Resources and continuous growth are what Marohn says cities currently bet on—and that they’re wrong to do so. I live in a rapidly growing area right now that will, no doubt, experience many unanticipated problems as a result of that growth. But if that growth continued indefinitely, everything would probably be fine. Debts could be paid off by future growth. That’s what we do, after all: borrow from the future to build now. Assume we will become more prosperous and that everything will pay for itself. Disaster only strikes if growth slows.

But will growth always slow? Marohn says it will. Cities should be stable without needing growth. But his statements did not adequately address, for me, the question of why growth cannot necessarily continue indefinitely. Although I agree with him—stability without need for growth seems like a good idea—I wanted to see more examples and evidence backing up his view.

Strong Towns Encourage Little Bets

Marohn is skeptical when it comes to higher levels of government. He’s a proponent of subsidiarity—the idea that problems should be solved at as local a level as can actually solve them. Local problems, local solutions. His advocacy for Strong Towns rests on the ability of complex systems to learn and adapt.

Imagine a company making a new product. They test it out with users. They ask for feedback. They observe where users have problems. They tweak the product. Test it again. Get more feedback. Observe more. This iterative, human-centered cycle of development is the kind of collaborative, iterative approach Marohn says will work for towns. In short, you have to deeply understand people’s experiences and daily lives to know where the pain points are and to see what small changes might improve things.

Part of the problem right now is that our regulations, city codes, and zoning don’t allow cities to adapt. Marohn says this needs to change. I’m on board with that. He talks about allowing neighborhoods to naturally evolve only to the next level of developmental intensity, rather than making big jumps.

His discussion of the natural evolution of towns reminded me of times in college when I rode a train from Poughkeepsie to New York City. The train rambled first through open countryside. The fields were gradually built up, brick buildings appearing on farmland, apartment buildings rising out of suburbs, the train chugging further into the city until the apartment buildings were dwarfed by high-rises and skyscrapers in the dense downtown. The gradual flavor of the change was important. It felt natural. And that’s how towns should feel.

In accompaniment with little bets, Marohn says we need to allow cities to contract.
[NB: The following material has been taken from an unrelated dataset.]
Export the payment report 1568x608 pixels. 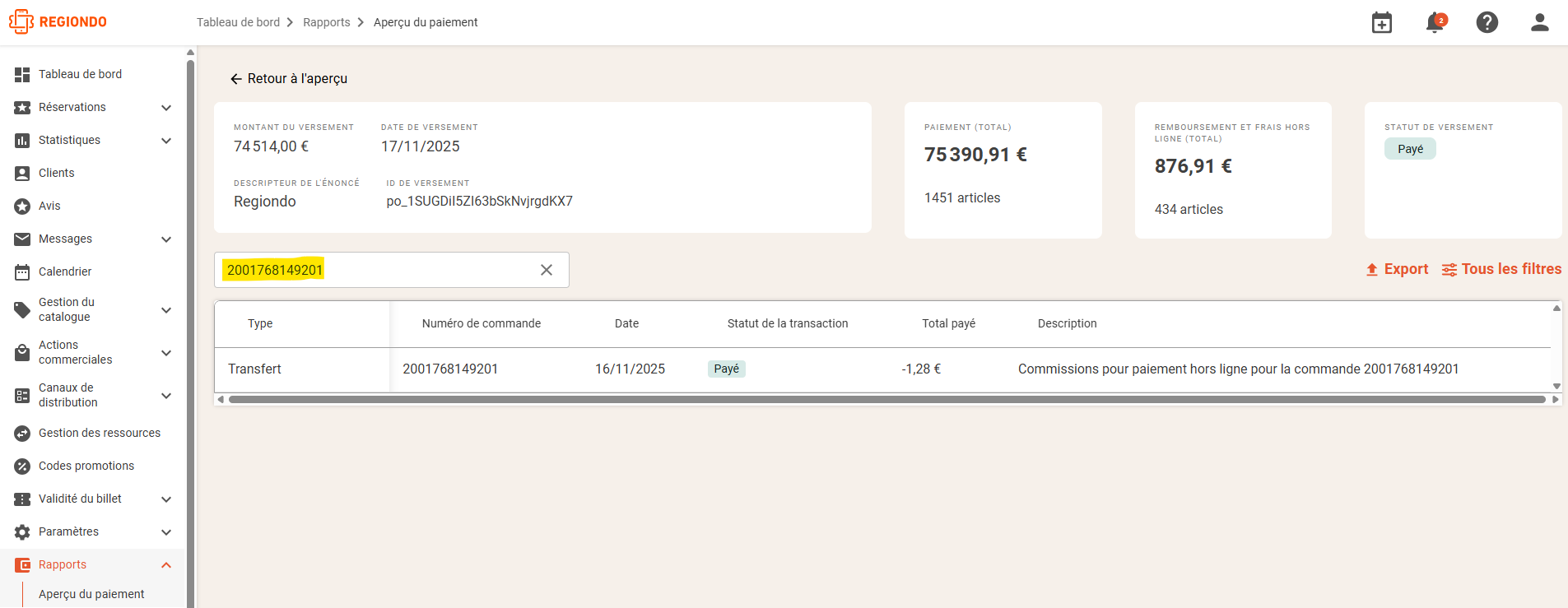1397,269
Decaying neighborhoods should be abandoned in favor of financially-productive areas. Focus the little bets on areas that will really show something for the investment.

Local Investment and Iteration for Improvement

Marohn presents several inspiring stories from cities he has worked with to show that “little bets” can work. Investing in small things that fix problems for people right now can turn a block around. Citizens become partners in the transformation. In a myriad of ways, small actions can improve social connection and financial productivity in our places of being.
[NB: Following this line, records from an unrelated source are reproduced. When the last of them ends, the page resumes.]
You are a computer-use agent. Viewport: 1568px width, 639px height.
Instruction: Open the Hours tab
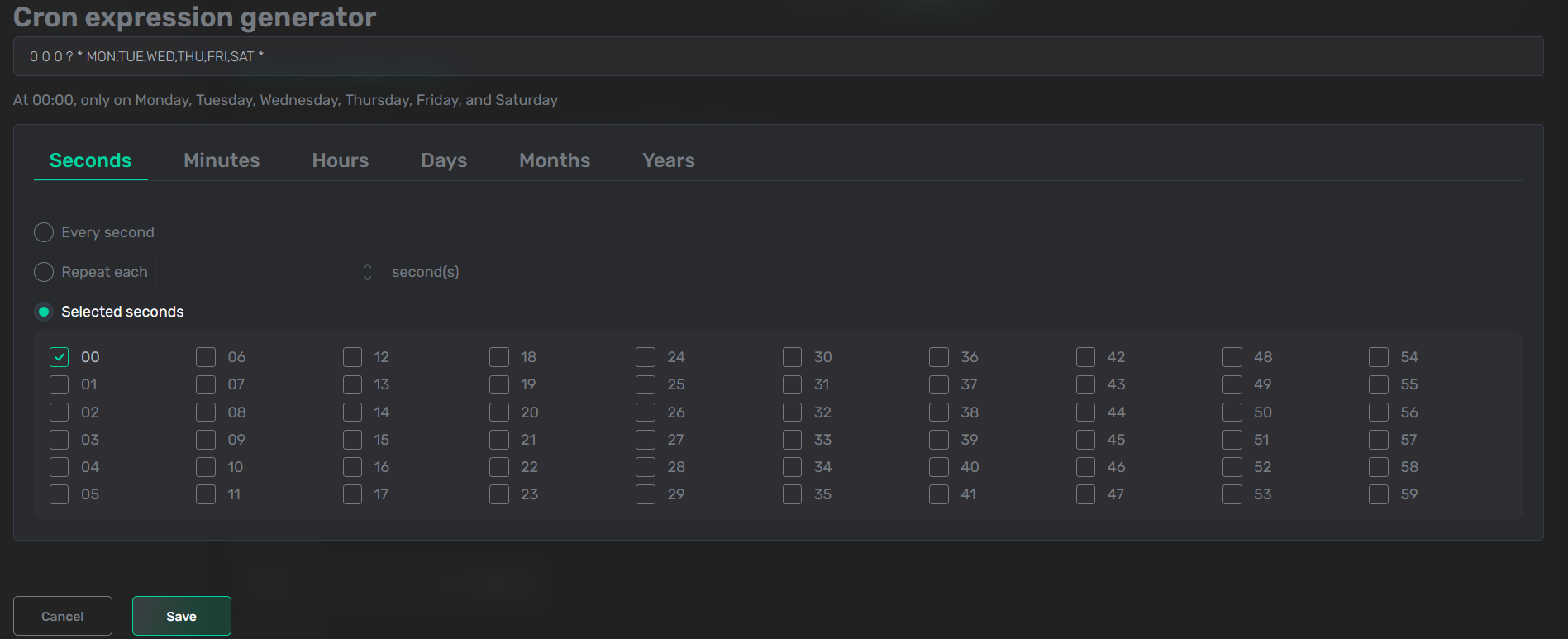click(340, 160)
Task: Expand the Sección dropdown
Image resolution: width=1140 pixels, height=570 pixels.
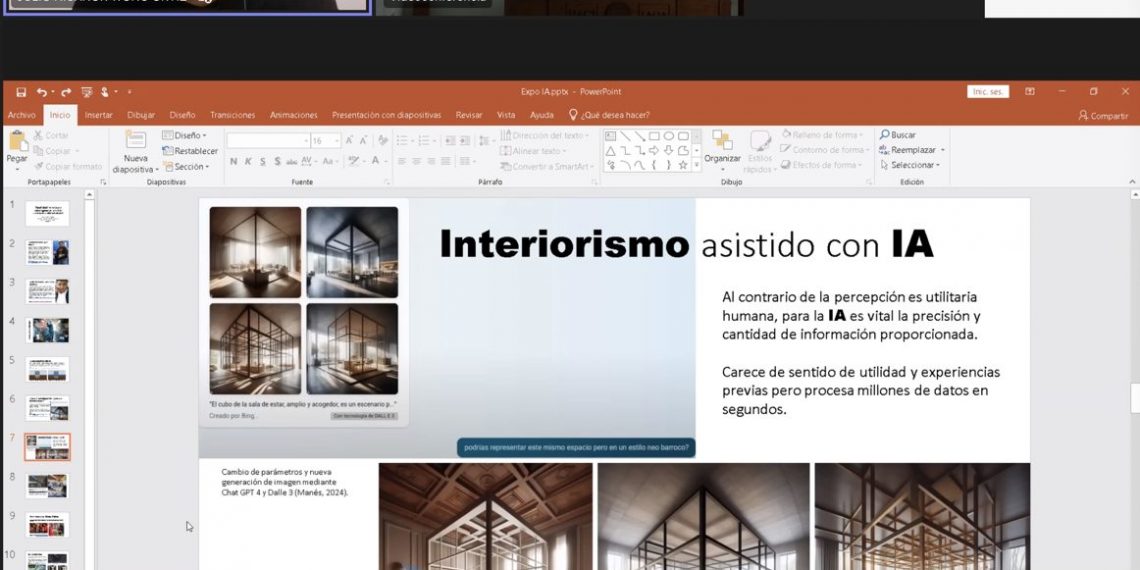Action: 206,167
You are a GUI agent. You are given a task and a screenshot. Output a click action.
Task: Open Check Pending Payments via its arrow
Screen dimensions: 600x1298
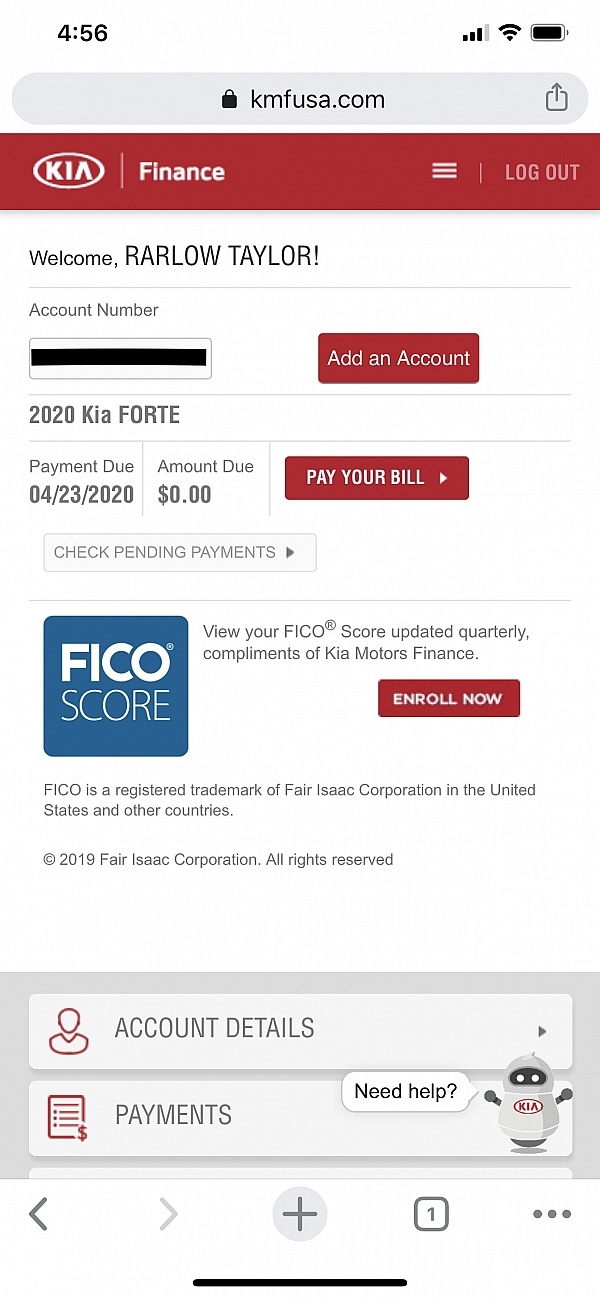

While the stories are inspiring and Marohn’s goals are on point, I felt like I didn’t come away with a clear next step. As a concerned citizen, if I want my town to be a strong town, what can I do today? Do I need to read up on my city’s budget report? (I did look it up and scan through it.) Do I need to start attending city council meetings and argue for repealing regulations? Initiate a new neighborhood potluck, turn my yard into a playground for local kids, read up on tactical urbanism and the Better Block Foundations’ placemaking? It would have been helpful to end the book with a list of clear suggestions for ways ordinary townsfolk could start changing their neighborhoods for the better. 

Overall, I found Strong Towns to be very pragmatic. I believe Marohn is on the right track with his little bets and local investments. His statements that local governments do not exist to cater to individuals’ preferences but rather to ensure the prosperity of the town had me nodding along in agreement. 

If you are frustrated by the fragmentation of community in modern society or skeptical of federal-level interventions, and want a glimmer of hope, Strong Towns will appeal to you.